_Problem to work on_
Retyping all the entries exactly is the whole task.

_Records for this task_

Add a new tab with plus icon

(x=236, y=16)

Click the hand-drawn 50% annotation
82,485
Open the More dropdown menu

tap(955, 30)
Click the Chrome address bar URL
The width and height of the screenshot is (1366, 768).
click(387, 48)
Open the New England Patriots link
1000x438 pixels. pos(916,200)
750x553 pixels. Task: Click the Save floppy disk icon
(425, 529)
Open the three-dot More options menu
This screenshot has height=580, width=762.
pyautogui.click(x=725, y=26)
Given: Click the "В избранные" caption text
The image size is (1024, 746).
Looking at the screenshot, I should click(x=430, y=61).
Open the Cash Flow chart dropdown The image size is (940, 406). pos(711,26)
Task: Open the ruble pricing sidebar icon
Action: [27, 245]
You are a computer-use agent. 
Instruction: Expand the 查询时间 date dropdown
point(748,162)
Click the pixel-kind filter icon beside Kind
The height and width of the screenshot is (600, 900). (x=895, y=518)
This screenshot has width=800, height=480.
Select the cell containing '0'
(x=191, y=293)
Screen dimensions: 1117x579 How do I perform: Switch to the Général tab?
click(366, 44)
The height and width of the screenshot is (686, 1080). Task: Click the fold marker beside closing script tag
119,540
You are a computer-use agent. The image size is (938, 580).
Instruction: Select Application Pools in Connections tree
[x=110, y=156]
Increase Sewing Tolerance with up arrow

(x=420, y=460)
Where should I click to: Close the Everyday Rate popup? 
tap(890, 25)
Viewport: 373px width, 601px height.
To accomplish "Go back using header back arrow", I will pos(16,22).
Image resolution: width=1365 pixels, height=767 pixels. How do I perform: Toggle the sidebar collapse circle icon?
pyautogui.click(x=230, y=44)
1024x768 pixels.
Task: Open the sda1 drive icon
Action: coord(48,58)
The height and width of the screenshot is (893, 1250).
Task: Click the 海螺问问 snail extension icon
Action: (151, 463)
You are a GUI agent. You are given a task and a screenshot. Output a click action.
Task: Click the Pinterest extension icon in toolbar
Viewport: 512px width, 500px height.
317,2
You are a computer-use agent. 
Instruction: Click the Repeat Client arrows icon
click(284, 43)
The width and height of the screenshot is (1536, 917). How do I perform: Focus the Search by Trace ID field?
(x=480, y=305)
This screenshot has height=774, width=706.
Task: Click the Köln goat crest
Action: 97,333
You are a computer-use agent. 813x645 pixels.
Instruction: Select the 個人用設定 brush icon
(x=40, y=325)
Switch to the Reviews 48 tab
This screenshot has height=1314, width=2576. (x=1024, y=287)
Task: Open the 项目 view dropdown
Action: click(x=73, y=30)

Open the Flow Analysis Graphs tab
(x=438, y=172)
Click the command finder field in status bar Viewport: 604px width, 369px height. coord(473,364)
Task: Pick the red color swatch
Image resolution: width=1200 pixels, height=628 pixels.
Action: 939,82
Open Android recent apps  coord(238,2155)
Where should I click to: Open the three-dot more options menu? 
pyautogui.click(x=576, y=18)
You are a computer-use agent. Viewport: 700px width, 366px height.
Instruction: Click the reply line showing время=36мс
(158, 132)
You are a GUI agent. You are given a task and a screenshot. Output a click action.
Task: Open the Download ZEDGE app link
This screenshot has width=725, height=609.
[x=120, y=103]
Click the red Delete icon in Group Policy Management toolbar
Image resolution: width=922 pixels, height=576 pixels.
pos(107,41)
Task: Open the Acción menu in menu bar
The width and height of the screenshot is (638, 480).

_Your solution_
Add a new tab with plus icon

(x=236, y=16)

Click the hand-drawn 50% annotation
82,485
Open the More dropdown menu

tap(955, 30)
Click the Chrome address bar URL
The width and height of the screenshot is (1366, 768).
click(387, 48)
Open the New England Patriots link
1000x438 pixels. pos(916,200)
750x553 pixels. Task: Click the Save floppy disk icon
(425, 529)
Open the three-dot More options menu
This screenshot has height=580, width=762.
pyautogui.click(x=725, y=26)
Given: Click the "В избранные" caption text
The image size is (1024, 746).
Looking at the screenshot, I should click(x=430, y=61).
Open the Cash Flow chart dropdown The image size is (940, 406). pos(711,26)
Task: Open the ruble pricing sidebar icon
Action: [27, 245]
You are a computer-use agent. 
Instruction: Expand the 查询时间 date dropdown
point(748,162)
Click the pixel-kind filter icon beside Kind
The height and width of the screenshot is (600, 900). (x=895, y=518)
This screenshot has width=800, height=480.
Select the cell containing '0'
(x=191, y=293)
Screen dimensions: 1117x579 How do I perform: Switch to the Général tab?
click(366, 44)
The height and width of the screenshot is (686, 1080). Task: Click the fold marker beside closing script tag
119,540
You are a computer-use agent. The image size is (938, 580).
Instruction: Select Application Pools in Connections tree
[x=110, y=156]
Increase Sewing Tolerance with up arrow

(x=420, y=460)
Where should I click to: Close the Everyday Rate popup? 
tap(890, 25)
Viewport: 373px width, 601px height.
To accomplish "Go back using header back arrow", I will pos(16,22).
Image resolution: width=1365 pixels, height=767 pixels. How do I perform: Toggle the sidebar collapse circle icon?
pyautogui.click(x=230, y=44)
1024x768 pixels.
Task: Open the sda1 drive icon
Action: coord(48,58)
The height and width of the screenshot is (893, 1250).
Task: Click the 海螺问问 snail extension icon
Action: (151, 463)
You are a GUI agent. You are given a task and a screenshot. Output a click action.
Task: Click the Pinterest extension icon in toolbar
Viewport: 512px width, 500px height.
317,2
You are a computer-use agent. 
Instruction: Click the Repeat Client arrows icon
click(284, 43)
The width and height of the screenshot is (1536, 917). How do I perform: Focus the Search by Trace ID field?
(x=480, y=305)
This screenshot has height=774, width=706.
Task: Click the Köln goat crest
Action: 97,333
You are a computer-use agent. 813x645 pixels.
Instruction: Select the 個人用設定 brush icon
(x=40, y=325)
Switch to the Reviews 48 tab
This screenshot has height=1314, width=2576. (x=1024, y=287)
Task: Open the 项目 view dropdown
Action: click(x=73, y=30)

Open the Flow Analysis Graphs tab
(x=438, y=172)
Click the command finder field in status bar Viewport: 604px width, 369px height. coord(473,364)
Task: Pick the red color swatch
Image resolution: width=1200 pixels, height=628 pixels.
Action: 939,82
Open Android recent apps  coord(238,2155)
Where should I click to: Open the three-dot more options menu? 
pyautogui.click(x=576, y=18)
You are a computer-use agent. Viewport: 700px width, 366px height.
Instruction: Click the reply line showing время=36мс
(158, 132)
You are a GUI agent. You are given a task and a screenshot. Output a click action.
Task: Open the Download ZEDGE app link
This screenshot has width=725, height=609.
[x=120, y=103]
Click the red Delete icon in Group Policy Management toolbar
Image resolution: width=922 pixels, height=576 pixels.
pos(107,41)
Task: Open the Acción menu in menu bar
The width and height of the screenshot is (638, 480).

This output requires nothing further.